Pensaba que Malbihn habría muerto, tan terrible fue el culatazo que le asestó en pleno rostro, y confiaba en que se le ofreciera la oportunidad, cuando hubiese cerrado la noche, de entrar en el campamento y llegarse a la tienda, donde se apoderaría de la canana. Pero apenas había localizado un buen escondite entre el follaje de un árbol enorme situado en el borde de la
boma
desde donde podía vigilar sin temor a que la descubrieran, cuando vio al sueco salir de la tienda. Se secaba la sangre de la cara, al tiempo que profería una retahíla de retumbantes maldiciones y preguntas a sus aterrados servidores.
En cuestión de minutos el campamento en peso se había lanzado a la búsqueda de la muchacha y cuando Meriem tuvo la certeza de que allí no quedaba nadie, descendió del árbol y atravesó velozmente el claro, rumbo a la tienda de Malbihn. Un rápido registro visual del interior no le reveló la existencia de municiones, pero en un rincón de la tienda encontró una caja en la que al parecer guardaba el sueco todas sus pertenencias personales y que había ordenado a su jefe de equipo que trasladase a aquel campamento occidental.
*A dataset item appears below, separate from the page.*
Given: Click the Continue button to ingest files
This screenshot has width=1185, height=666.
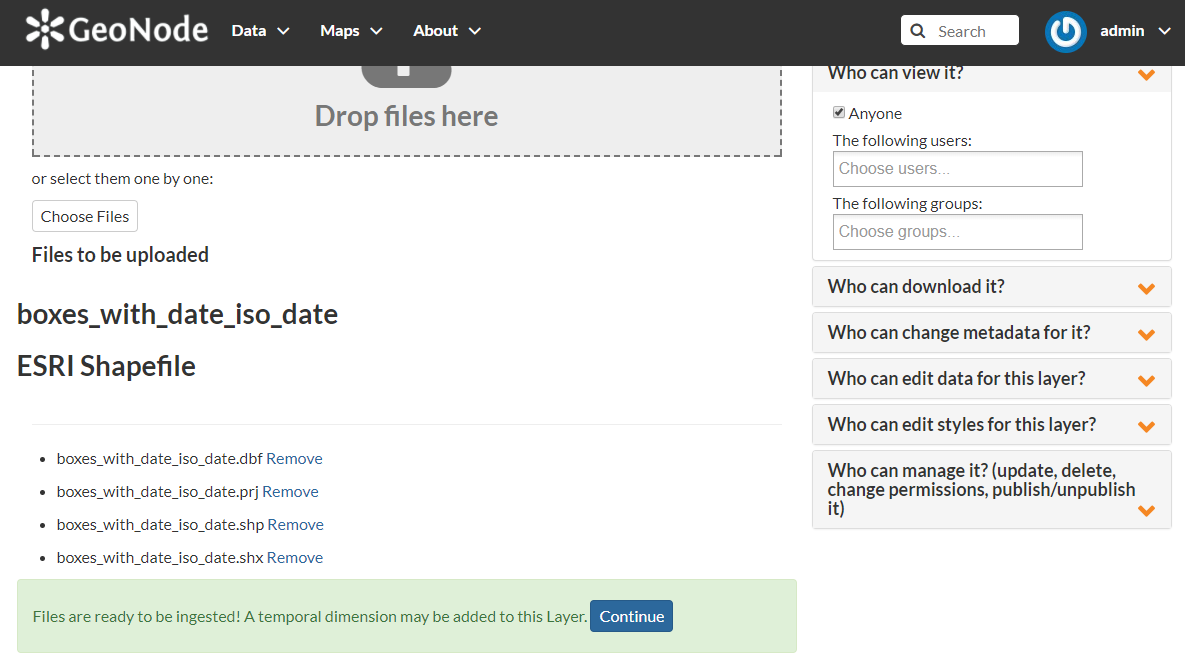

Meriem consideró que aquel receptáculo podía contener municiones. Desató en un santiamén las cuerdas que sujetaban la lona en que estaba envuelta la caja y al cabo de un momento levantaba la tapadera y procedía a hurgar en la heterogénea colección de extraños artículos que contenía la caja. Había allí cartas, documentos y recortes de viejos periódicos y, entre otras cosas, el retrato de una niña que llevaba pegado al dorso un recorte de cierto periódico de París, un recorte que Meriem no pudo leer, de amarillento y borroso que estaba a causa del paso del tiempo y de lo mucho que lo habían sobado. Pero la fotografía de la niña, que también estaba reproducida en el recorte de periódico, tenía algo que llamó la atención de Meriem. ¿Dónde había visto antes aquel retrato? Y entonces, de pronto, como una revelación, comprendió que era la imagen de su propia persona, muchos, muchos años atrás.
¿Dónde habían tomado aquella fotografía? ¿Cómo había llegado a las manos de aquel individuo? ¿Por qué la reprodujo el periódico? ¿Qué historia refería aquella tipografía borrosa?